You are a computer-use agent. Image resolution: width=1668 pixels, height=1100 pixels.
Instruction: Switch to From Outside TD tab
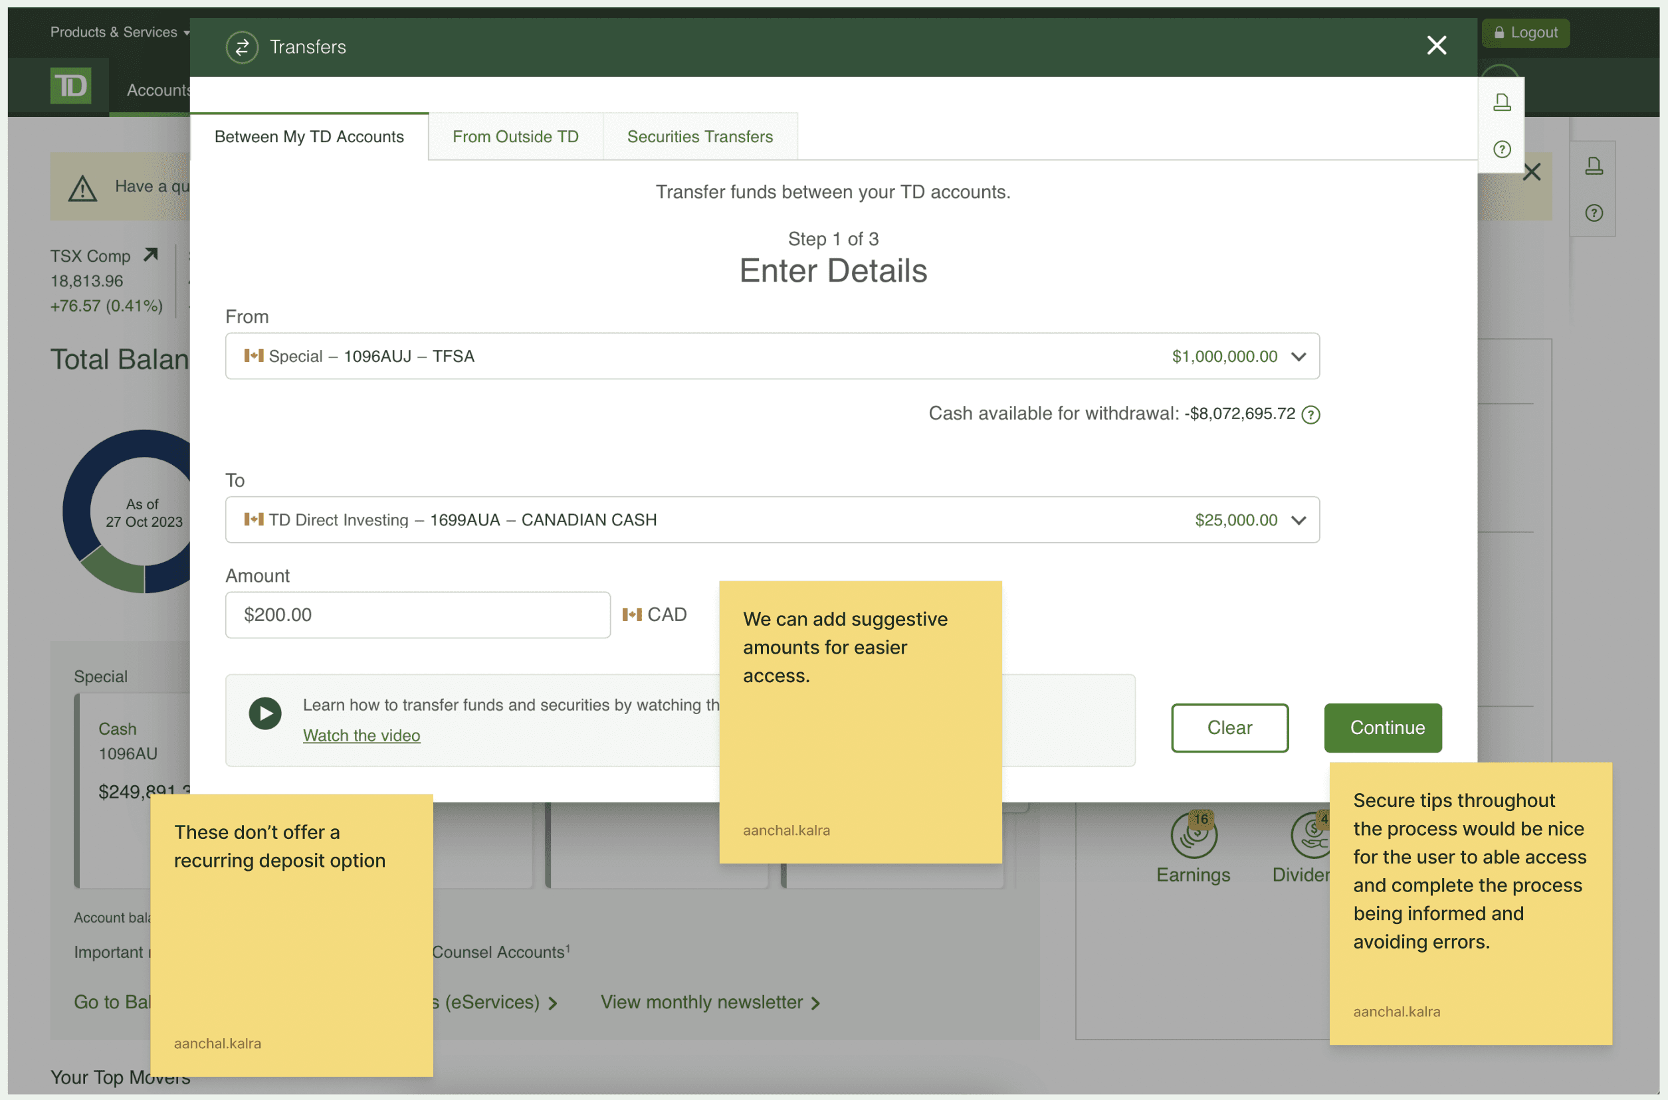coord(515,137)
--
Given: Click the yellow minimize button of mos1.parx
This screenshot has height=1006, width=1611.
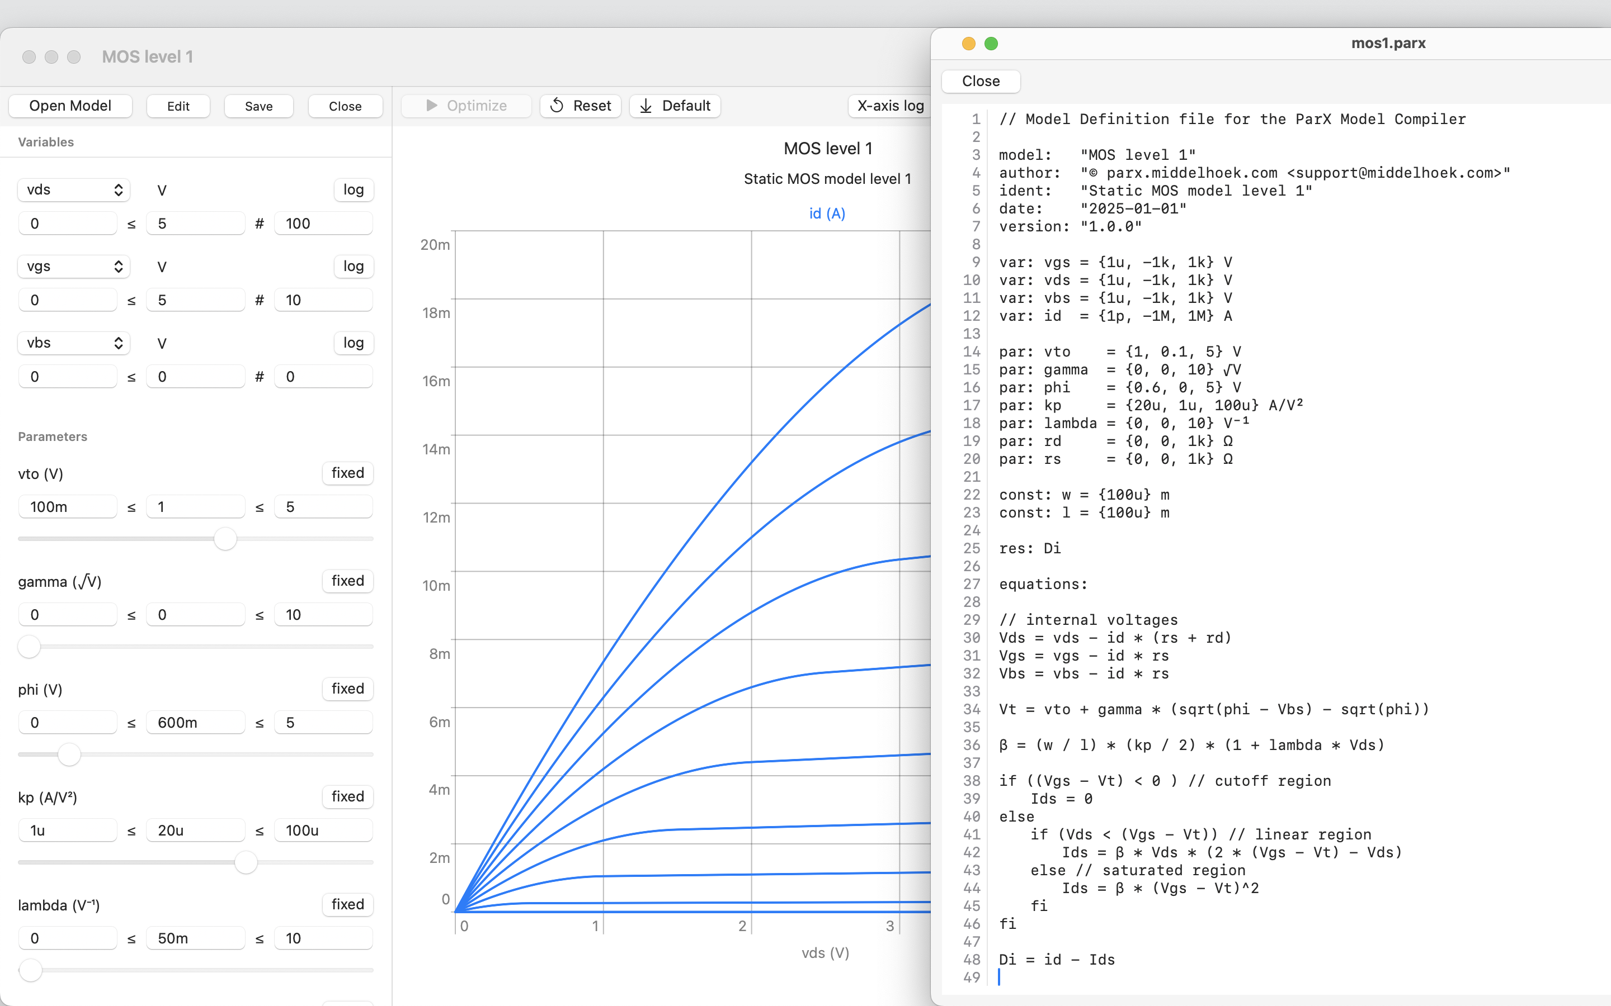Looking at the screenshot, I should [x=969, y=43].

:: Set task ::
Please render the lines as a Markdown table with the columns "No." and "Line", one row per line and blank lines omitted: begin at the line that contains "Given: Click the" and stop after the line that contains "Looking at the". Leave the pictures out of the answer.

:: Exercise answer ::
| No. | Line |
|---|---|
| 1 | Given: Click the yellow minimize button of mos1.parx |
| 2 | This screenshot has height=1006, width=1611. |
| 3 | Looking at the screenshot, I should [x=969, y=43]. |